The Season of Mists by Sandra Horn
Ullswater, Wikipedia |
We stay in a cosy, well-appointed converted barn with the gang involved in the commemoration, a home-from-home for us for all the years. This year was possibly the rainiest yet – even for Cumbria. It also felt like an ending. Illness and frailty mean that one couple don’t feel they can come again, and dog-minding issues mean that the others want to move to somewhere else next time – the barn is on a working farm and dogs are not welcome. Perhaps it’s time to lay it down.

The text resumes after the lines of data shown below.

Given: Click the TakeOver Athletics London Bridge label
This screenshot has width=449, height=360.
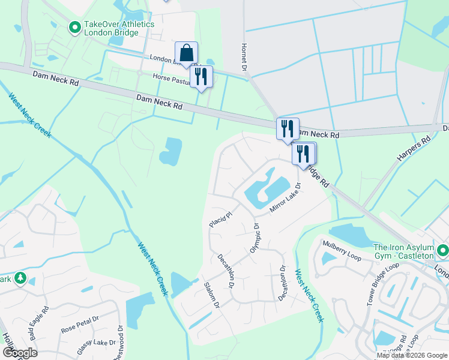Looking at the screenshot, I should coord(119,28).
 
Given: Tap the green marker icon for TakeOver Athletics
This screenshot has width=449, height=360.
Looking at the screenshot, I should coord(75,27).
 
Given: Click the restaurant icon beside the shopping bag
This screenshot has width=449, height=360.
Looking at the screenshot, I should coord(201,76).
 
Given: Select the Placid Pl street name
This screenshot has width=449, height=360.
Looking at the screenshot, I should coord(220,218).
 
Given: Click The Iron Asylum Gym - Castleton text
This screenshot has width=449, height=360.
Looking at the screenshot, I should coord(403,251).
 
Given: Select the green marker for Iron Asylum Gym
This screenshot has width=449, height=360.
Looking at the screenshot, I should coord(443,250).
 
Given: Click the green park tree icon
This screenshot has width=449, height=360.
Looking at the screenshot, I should coord(20,278).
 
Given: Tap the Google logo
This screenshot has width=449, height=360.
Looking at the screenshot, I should coord(19,352).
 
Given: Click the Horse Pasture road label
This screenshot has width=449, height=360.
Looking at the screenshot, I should coord(170,77).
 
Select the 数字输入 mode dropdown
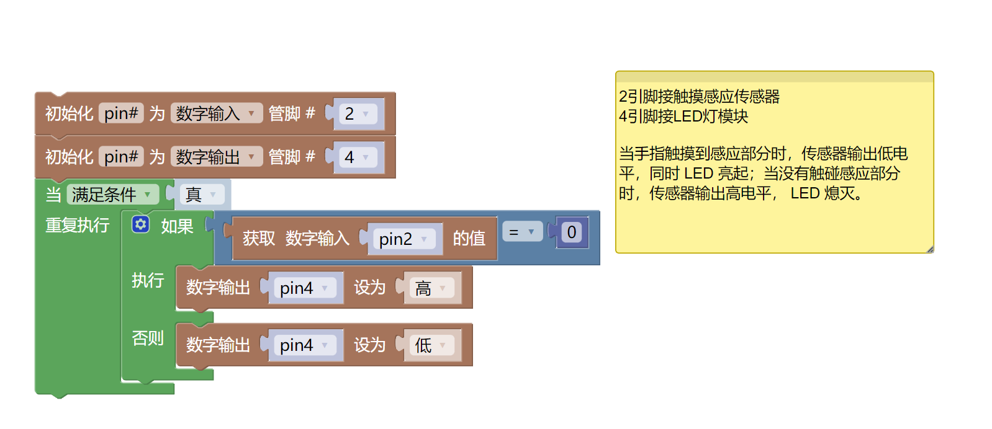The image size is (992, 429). (x=215, y=113)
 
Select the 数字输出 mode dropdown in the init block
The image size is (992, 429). (x=215, y=157)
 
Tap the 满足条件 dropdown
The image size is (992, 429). (x=112, y=195)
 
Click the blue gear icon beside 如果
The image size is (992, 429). (x=141, y=224)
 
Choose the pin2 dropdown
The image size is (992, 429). (x=403, y=239)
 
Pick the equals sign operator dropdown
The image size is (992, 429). (x=521, y=232)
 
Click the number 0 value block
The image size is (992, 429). (x=572, y=232)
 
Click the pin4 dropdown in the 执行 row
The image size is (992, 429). (x=304, y=288)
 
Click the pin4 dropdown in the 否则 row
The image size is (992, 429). (x=304, y=345)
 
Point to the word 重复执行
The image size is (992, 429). (x=77, y=225)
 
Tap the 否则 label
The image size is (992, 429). (x=148, y=338)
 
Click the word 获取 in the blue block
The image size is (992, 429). (x=258, y=238)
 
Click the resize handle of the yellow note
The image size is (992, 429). (x=929, y=249)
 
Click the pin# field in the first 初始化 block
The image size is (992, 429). (x=121, y=113)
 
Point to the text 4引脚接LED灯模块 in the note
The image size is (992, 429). (x=683, y=117)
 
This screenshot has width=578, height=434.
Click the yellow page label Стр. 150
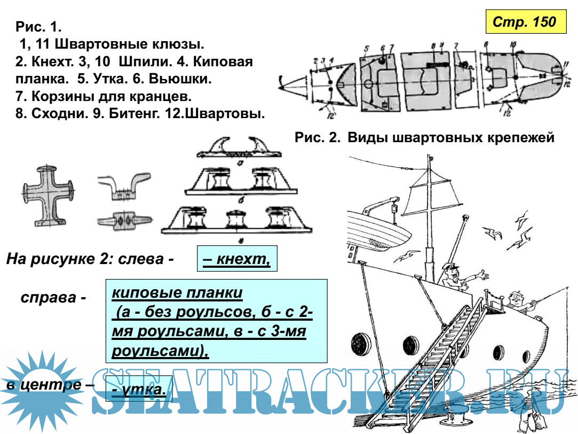coord(525,23)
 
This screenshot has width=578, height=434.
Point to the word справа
coord(53,297)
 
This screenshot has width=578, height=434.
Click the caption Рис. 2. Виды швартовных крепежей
coord(424,137)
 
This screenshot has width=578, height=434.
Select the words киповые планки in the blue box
coord(177,293)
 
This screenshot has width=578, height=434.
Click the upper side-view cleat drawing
coord(123,185)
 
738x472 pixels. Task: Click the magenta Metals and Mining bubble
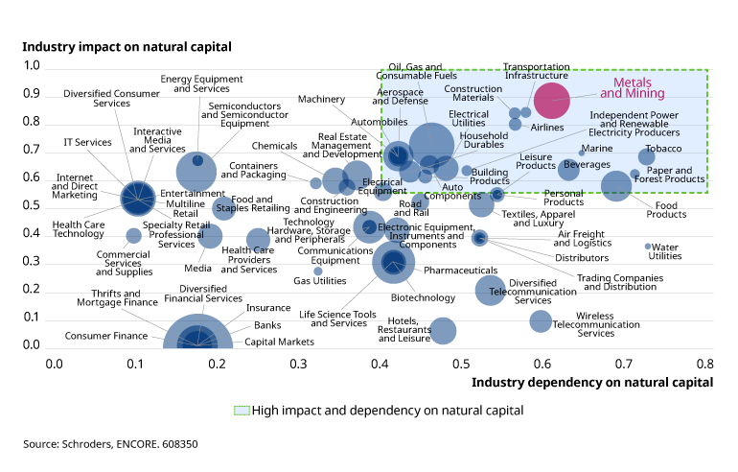552,99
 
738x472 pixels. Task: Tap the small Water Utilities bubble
648,247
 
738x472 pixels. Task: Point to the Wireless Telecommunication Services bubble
541,321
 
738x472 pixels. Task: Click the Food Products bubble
615,186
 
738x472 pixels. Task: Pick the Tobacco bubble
647,157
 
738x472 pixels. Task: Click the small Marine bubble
582,153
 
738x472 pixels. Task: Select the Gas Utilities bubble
318,271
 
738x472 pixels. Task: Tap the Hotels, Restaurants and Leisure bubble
443,331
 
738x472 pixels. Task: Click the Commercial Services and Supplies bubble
134,235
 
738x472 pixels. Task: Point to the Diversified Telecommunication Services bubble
491,291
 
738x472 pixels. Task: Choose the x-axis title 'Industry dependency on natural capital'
592,381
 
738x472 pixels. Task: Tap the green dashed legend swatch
242,410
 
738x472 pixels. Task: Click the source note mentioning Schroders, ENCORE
110,444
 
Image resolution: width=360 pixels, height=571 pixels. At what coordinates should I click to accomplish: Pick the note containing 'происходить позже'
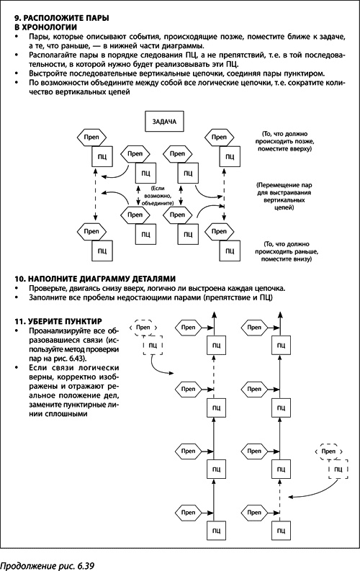(288, 140)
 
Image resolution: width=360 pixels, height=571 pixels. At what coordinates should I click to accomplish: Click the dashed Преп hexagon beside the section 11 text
(145, 328)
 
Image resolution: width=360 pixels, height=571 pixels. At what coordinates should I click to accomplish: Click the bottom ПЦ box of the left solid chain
(215, 530)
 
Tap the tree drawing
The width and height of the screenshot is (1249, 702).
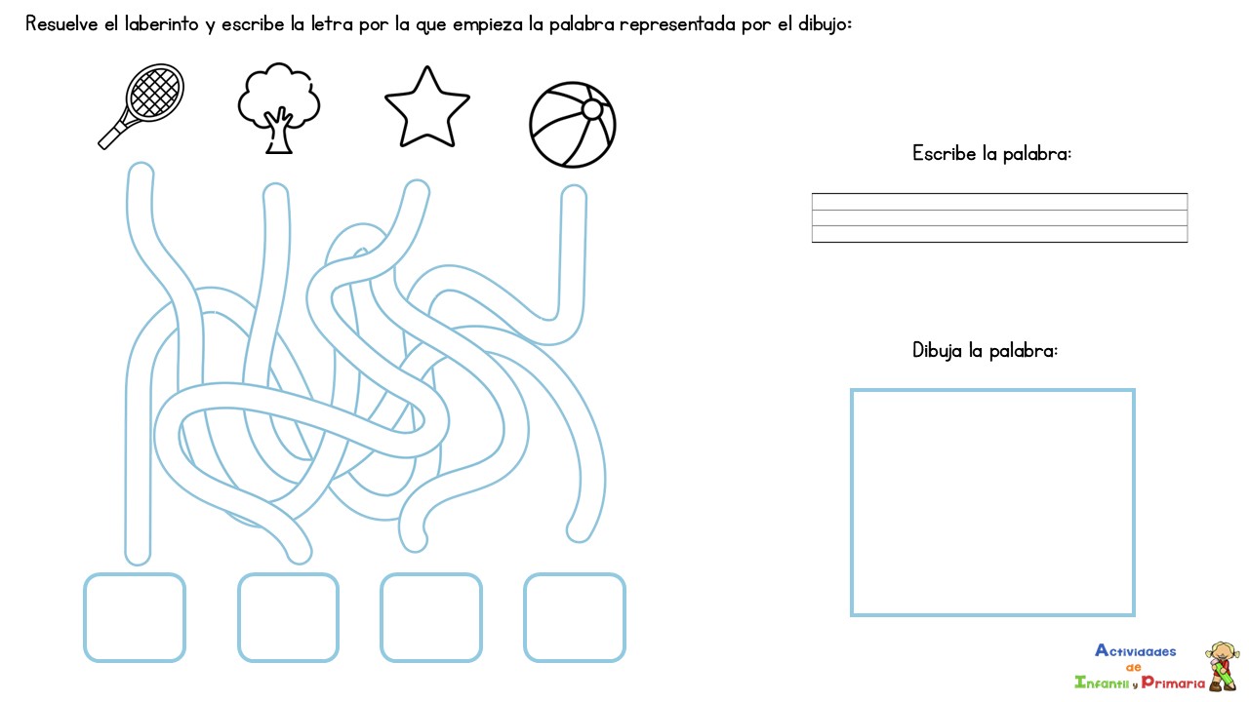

Before these problems became apparent, we had some great walks, between the showers. Niall has ancestors in the little churchyard at Nine Kirks and it’s a good stroll across the fields by the river. For me, the most memorable walk was on our first evening. We’d been sitting in the car for hours and were longing to stretch our legs and get some air. There’s a riverside walk from the barn, down a steep slope and across fields to the village. It was dark and the mist was rising. The paths were wet – in fact, underwater in one place, where a new stream was coursing down the hillside. The river was heaving and threatening to burst its banks. It was magical. In the village we stopped to look over the parapet of the new bridge, towards Ullswater. We’ve been watching the progress of this bridge ever since the last lot of severe floods washed the old stone bridge away. The new one is a stainless steel, single-span, elegant structure which has facings made from the old stones on its approaches, and which was first opened by a flock of sheep being driven across it, in a nod to its early use. In contrast to the turbulence of the river we had just encountered, the lake was like glass and somehow it captured the dying light.
Photograph by Niall
I tried to record it in words too, and the feel of the misty walk by the river:
November evening,
the river noisy, wild,
challenging boundaries.
The paths slick with rain,
a mulch of fallen leaves,
ochre, sepia, umber.
On the bank, a littering
of rough-torn paper shapes -
sheep transformed by mist and dusk.
Smudged moon, one star.
The lake’s soft gleam
holding the last of the light.
‘Tout passe, tout casse’, but memories remain and in any
case, I can’t believe (don’t want to believe?) it will be the last time we walk
that river path and stand enchanted on the bridge.